Stat 202: Lecture 17 (covers pp. 171-191)

Nathan VanHoudnos
11/3/2014

Agenda

  1. Office hours
  2. Checkpoint comments
  3. OLI textbook comments
  4. Lecture 16 (covers pp. 171-187) wrap up
  5. Lecture 17 (covers pp. 188-191)

New office hours

Based on the results of the WhenIsGood poll, Aaron and I will change our office hours.

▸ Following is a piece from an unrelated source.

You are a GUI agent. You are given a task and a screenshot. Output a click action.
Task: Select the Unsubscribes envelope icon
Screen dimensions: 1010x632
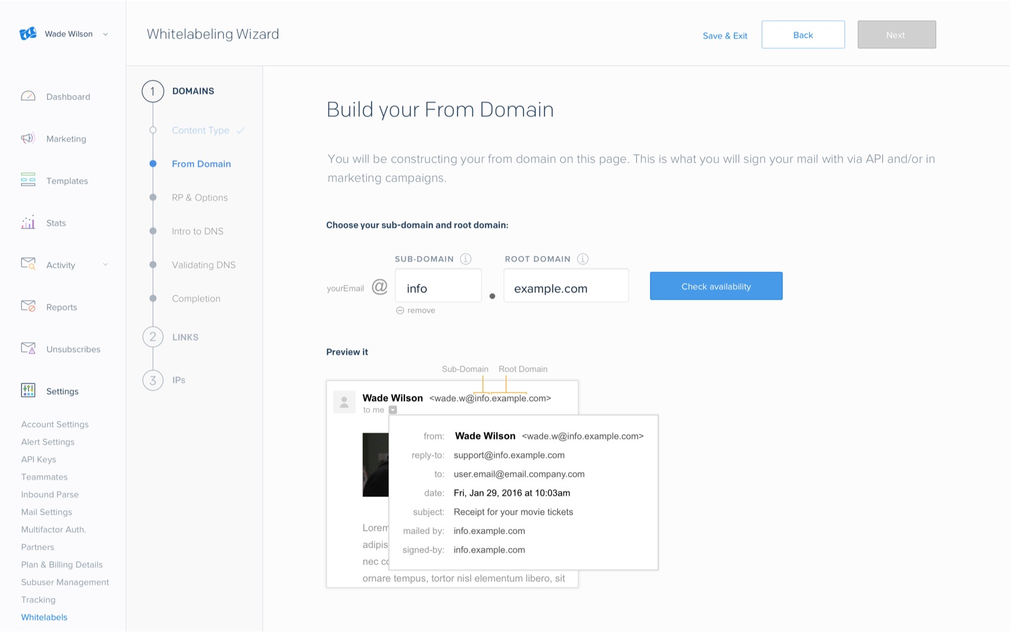27,348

  • Nathan: Mondays 11-noon in my office
  • Aaron: Mondays 3-4pm at the stat department

Checkpoint #18A and #18B

  • They are on BlackBoard, not OLI
  • Both are due Wednesday

Agenda

  1. Checkpoint comments
  2. OLI textbook comments
  3. Lecture 16 (covers pp. 171-187) wrap up
  4. Lecture 17 (covers pp. 188-191)

OLI textbook comments

On p. 179:

Interval estimation takes point estimation a step further and says something like:

“I am 95% confident that by using the point estimate \( \bar{x}=115 \) to estimate \( \mu \), I am off by no more than 3 IQ points. In other words, I am 95% confident that \( \mu \) is within 3 of 115, or between 112 (115 - 3) and 118 (115 + 3).”

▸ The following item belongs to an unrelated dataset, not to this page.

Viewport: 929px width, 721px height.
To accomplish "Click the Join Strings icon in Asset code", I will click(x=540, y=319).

Yet another way to say the same thing is: I am 95% confident that μ is somewhere in (or covered by) the interval (112,118).

OLI textbook comments

Many of these sound like “there is a 95% chance that…”

Interval estimation takes point estimation a step further and says something like:

“I am 95% confident that by using the point estimate \( \bar{x}=115 \) to estimate \( \mu \), I am off by no more than 3 IQ points. In other words, I am 95% confident that \( \mu \) is within 3 of 115, or between 112 (115 - 3) and 118 (115 + 3).”

Yet another way to say the same thing is: I am 95% confident that \( \mu \) is somewhere in (or covered by) the interval (112,118).

OLI textbook comments

When someone says

I am 95% confident that \( \mu \) is within…

They are using confident as a technical shorthand that means

I am confident that, in the future, over repeated experiments, 95% of my confidence intervals will capture \( \mu \).

Note that confident \( \ne \) probabiilty.

OLI textbook comments

The book is not wrong, it is merely deeply confusing:

Interval estimation takes point estimation a step further and says something like:

“I am 95% confident that by using the point estimate \( \bar{x}=115 \) to estimate \( \mu \), I am off by no more than 3 IQ points. In other words, I am 95% confident that \( \mu \) is within 3 of 115, or between 112 (115 - 3) and 118 (115 + 3).”

Yet another way to say the same thing is: I am 95% confident that \( \mu \) is somewhere in (or covered by) the interval (112,118).

Beating a dead horse

Deborah Mayo a

Philosopher of Science at Virginia Tech

Following Savage (1962), the probability that a parameter lies in a specific interval may be referred to as a measure of final precision. While a measure of final precision may seem desirable, and while confidence levels are often (wrongly) interpreted as providing such a measure, no such interpretation is warranted. Admittedly, such a misinterpretation is encouraged by the word “confidence”.

Agenda

  1. Checkpoint comments
  2. OLI textbook comments
  3. Lecture 16 (covers pp. 171-187) wrap up
  4. Lecture 17 (covers pp. 188-191)

Lecture 16: Inference

Interval estimation

  • Estimating a population quantity with a statistic that is an interval.
  • Two ways to estimate an interval:
    • Option F: Confidence Intervals: If we repeat the experiment over and over, 95% of intervals will contain the true value.
    • Option B: Credible Intervals: The probability that the true value is contained within the interval is 95%.

More with Option F

In Stat 202, we will focus on confidence intervals.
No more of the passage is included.